Recently, several studies have reported that nucleus pulposus (NP) cell ferroptosis plays a key role in IDD. However, the characteristics and molecular mechanisms of cell subsets involved remain unclear. We aimed to define the key factors driving ferroptosis, and the characteristics of ferroptotic NP cells subsets during IDD.

METHODS

The accumulation of iron ions in NP tissues of rats caudal intervertebral discs (IVDs) was determined by Prussian blue staining. Fluorescent probe Undecanoyl Boron Dipyrromethene (C11-BODIPY) and lipid peroxidation product 4-Hydroxynonenal (4-HNE) staining were performed to assess lipid peroxidation level of NP cells. The differentially expressed genes in NP tissues with aging were overlapped with FerrDB database to screen ferroptosis driving genes associated with aging-related IDD. In addition, single cell sequencing (ScRNA-seq) was used to map the NP cells, and further identify ferroptotic NP cell subsets, as well as their crucial drivers. Finally, cluster analysis was performed to identify the marker genes of ferroptotic NP cells.

RESULTS

Histological staining showed that, compared with 10 months old (10M-old) group, the accumulation of iron ions increased in NP tissues of 20 months old (20M-old) rats, and the level of lipid peroxidation was also enhanced. 15 ferroptosis driving factors related to IDD were selected by cross-enrichment. ScRNA-seq identified 14 subsets in NP tissue cells, among which the number and ratio of 5 subsets was reduced, and the intracellular ferroptosis related signaling pathways were significantly enriched, accompanied by enhanced cell lipid peroxidation. Notably, ranking the up-regulation fold of ferroptosis related genes, we found Atf3 was always present within TOP2 of these five cell subsets, suggests it is the key driving factor in NP cell ferroptosis.

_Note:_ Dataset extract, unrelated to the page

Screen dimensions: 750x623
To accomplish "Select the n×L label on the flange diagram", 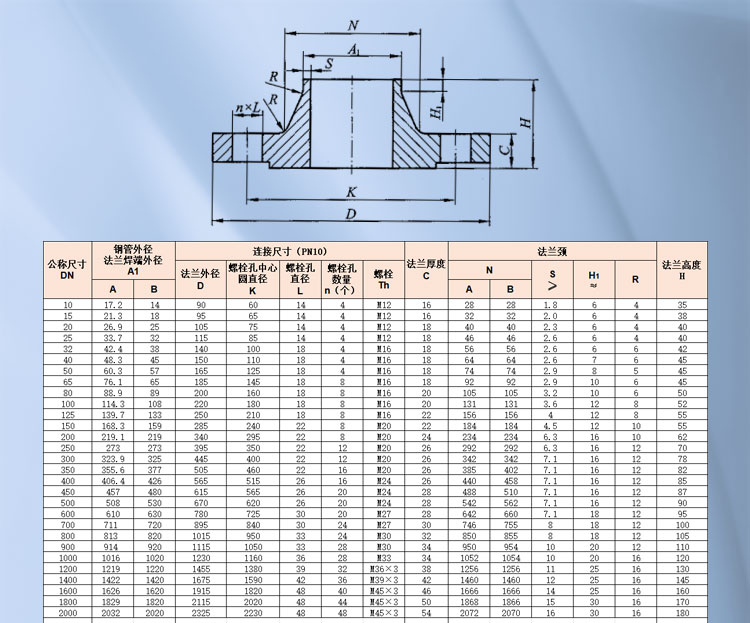I will [247, 107].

Finally, cluster cross-enrichment and fluorescence colocalization analysis revealed that Rps6 +/Cxcl1- was a common molecular feature among the 5 ferroptotic NP cell subsets.

CONCLUSIONS

This study reveals that ATF3 is a key driver of NP cell ferroptosis during IDD, and Rps6 +/Cxcl1- is a common molecular feature of ferroptotic NP cell subsets. These findings provide evidence and theoretical support for subsequent targeted intervention of NP cell ferroptosis, as well as provide directions for preventing and delaying IDD.